3.3.10.5.2. Dauphiné twins of $[\alpha]$ -quartz

| top | pdf |

For this merohedral twin (eigensymmetry 32) a real parent phase , hexagonal $[\beta]$ -quartz (622), exists. The structural relation between the two Dauphiné twin partners of $[\alpha]$ -quartz is best seen in projection along [001], as shown in Fig. 3.3.10.7 and in Figure 3 of McLaren & Phakey (1966), assuming a fault vector $[{\bf f} = {\bf 0}]$ in both cases. These figures reveal that only small deformations occur upon passing from one twin domain to the other, irrespective of the orientation of the boundary. This is in agreement with the general observation that Dauphiné boundaries are usually irregular and curved and can adopt any orientation. The electron microscopy study of Dauphiné boundaries by McLaren & Phakey confirms the fault vector $[{\bf f} = {\bf 0}]$ . It is noteworthy that the two models of the boundary structure by Klassen-Neklyudova (1964) and McLaren & Phakey (1966) imply a slab with the $[\beta]$ -quartz structure in the centre of the transition zone (Fig. 3.3.10.7b). This is in agreement with the assumption voiced by several authors, first by Aminoff & Broomé (1931), that the central zone of a twin interface often exhibits the structure of a different (real or hypothetical) polymorph of the crystal.

Figure 3.3.10.7 | top | pdf |

Simplified structural model of a $[\{10{\bar 1}0\}]$ Dauphiné twin boundary in quartz (after Klassen-Neklyudova, 1964). Only Si atoms are shown. (a) Arrangement of Si atoms in the low-temperature structure of quartz viewed along the trigonal axis [001]. (b) Model of the Dauphiné twin boundary C–D. Note the opposite orientation of the three electrical axes shown in the upper left and lower right corner of part (b). In this model, the structural slab centred along the twin boundary has the structure of the hexagonal high-temperature phase of quartz which is shown in (c).

++++++++++++++++++++

REQUIREMENTS.
**a.** Please answer these questions from the excerpt on Dauphiné twins of quartz:
(i) What real parent phase exists for this twin?
(ii) Who first voiced the assumption that the central zone of a twin interface often has the structure of a different polymorph?
(iii) Which atoms does Figure 3.3.10.7 show?
**b.** Carry on the excerpt on Dauphiné twins of quartz from the point where it ends.

[Recorded data]
++++++++++++++++++++

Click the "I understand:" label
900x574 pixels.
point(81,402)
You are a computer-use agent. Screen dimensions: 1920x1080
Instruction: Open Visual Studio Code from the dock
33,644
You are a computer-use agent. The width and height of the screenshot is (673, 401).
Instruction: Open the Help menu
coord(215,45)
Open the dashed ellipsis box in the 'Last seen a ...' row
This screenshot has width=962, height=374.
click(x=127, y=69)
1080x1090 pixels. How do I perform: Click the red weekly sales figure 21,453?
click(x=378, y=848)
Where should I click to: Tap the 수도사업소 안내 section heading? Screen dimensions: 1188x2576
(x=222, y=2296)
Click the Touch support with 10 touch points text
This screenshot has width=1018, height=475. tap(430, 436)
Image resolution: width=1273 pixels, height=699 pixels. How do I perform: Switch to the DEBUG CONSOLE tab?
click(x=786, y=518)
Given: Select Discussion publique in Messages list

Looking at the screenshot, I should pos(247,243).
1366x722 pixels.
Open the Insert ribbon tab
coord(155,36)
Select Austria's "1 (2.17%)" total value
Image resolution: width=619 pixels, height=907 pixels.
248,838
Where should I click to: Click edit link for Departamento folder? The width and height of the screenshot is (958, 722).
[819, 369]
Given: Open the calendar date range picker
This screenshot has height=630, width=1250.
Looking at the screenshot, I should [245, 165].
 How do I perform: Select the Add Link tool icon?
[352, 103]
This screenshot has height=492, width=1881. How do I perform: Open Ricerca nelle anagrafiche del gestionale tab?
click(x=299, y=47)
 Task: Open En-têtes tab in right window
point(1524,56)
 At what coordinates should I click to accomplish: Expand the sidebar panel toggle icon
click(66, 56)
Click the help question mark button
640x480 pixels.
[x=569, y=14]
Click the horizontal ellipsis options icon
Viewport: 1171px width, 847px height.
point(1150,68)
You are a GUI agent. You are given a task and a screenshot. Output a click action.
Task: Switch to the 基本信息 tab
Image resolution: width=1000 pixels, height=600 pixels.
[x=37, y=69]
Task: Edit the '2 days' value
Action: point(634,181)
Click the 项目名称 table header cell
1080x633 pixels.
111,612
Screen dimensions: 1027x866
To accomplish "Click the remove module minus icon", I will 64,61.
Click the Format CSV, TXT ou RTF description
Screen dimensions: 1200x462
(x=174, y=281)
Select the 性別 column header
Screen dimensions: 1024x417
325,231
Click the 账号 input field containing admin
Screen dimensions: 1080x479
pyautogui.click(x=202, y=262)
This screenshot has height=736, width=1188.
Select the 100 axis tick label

++++++++++++++++++++

TASK-BY-TASK ANSWERS.
**a.**
(i) Hexagonal β-quartz (622)
(ii) Aminoff & Broomé (1931)
(iii) Only Si atoms

**b.**
There are, however, X-ray topographic studies by Lang (1967 a,b) and Lang & Miuskov (1969) which show that curved Dauphiné boundaries may be fine-stepped on a scale of a few tens of microns and exhibit a pronounced change of the X-ray topographic contrast of one and the same boundary from strong to zero (invisibility), depending on the boundary orientation. This observation indicates a change of the fault vector with the boundary orientation. It is in contradiction to the electron microscopy results of McLaren & Phakey (1966) and requires further experimental elucidation.

3.3.10.5.3. Potassium lithium sulfate, KLiSO₄

| top | pdf |

The room-temperature phase of KLiSO₄ is hexagonal with space group [P6_3] . It forms a `stuffed' tridymite structure, consisting of a framework of alternating SO₄ and LiO₄ tetrahedra with the K ions `stuffed' into the framework cavities. Crystals grown from aqueous solutions exhibit merohedral growth twins with twin reflection planes $[\{10{\bar 1}0\}]$ (alternatively $[\{11{\bar 2}0\}]$ ) with extended and sharply defined (0001) twin boundaries. The twins consist of left- and right-handed partners with the same polarity. The left- and right-handed structures, projected along the polar hexagonal c axis, are shown in Figs. 3.3.10.8(a) and (b) (Klapper et al., 1987). The tetrahedra of the two tetrahedral layers within one translation period c are in a staggered orientation. A model of the twin boundary is shown in Fig. 3.3.10.8(c): the tetrahedra on both sides of the twin interface (0001), parallel to the plane of the figure, now adopt an eclipsed position, leading to an uninterrupted framework and a conformation change in second coordination across the interface. It is immediately obvious that this (0001) interface permits an excellent low-energy fit of the two partner structures. Note that all six (alternative) twin reflection planes $[\{10{\bar 1}0\}]$ and $[\{11{\bar 2}0\}]$ are normal to the twin boundary. It is not possible to establish a similar low-energy structural model of a boundary which is parallel to one of these twin mirror planes (Klapper et al., 1987).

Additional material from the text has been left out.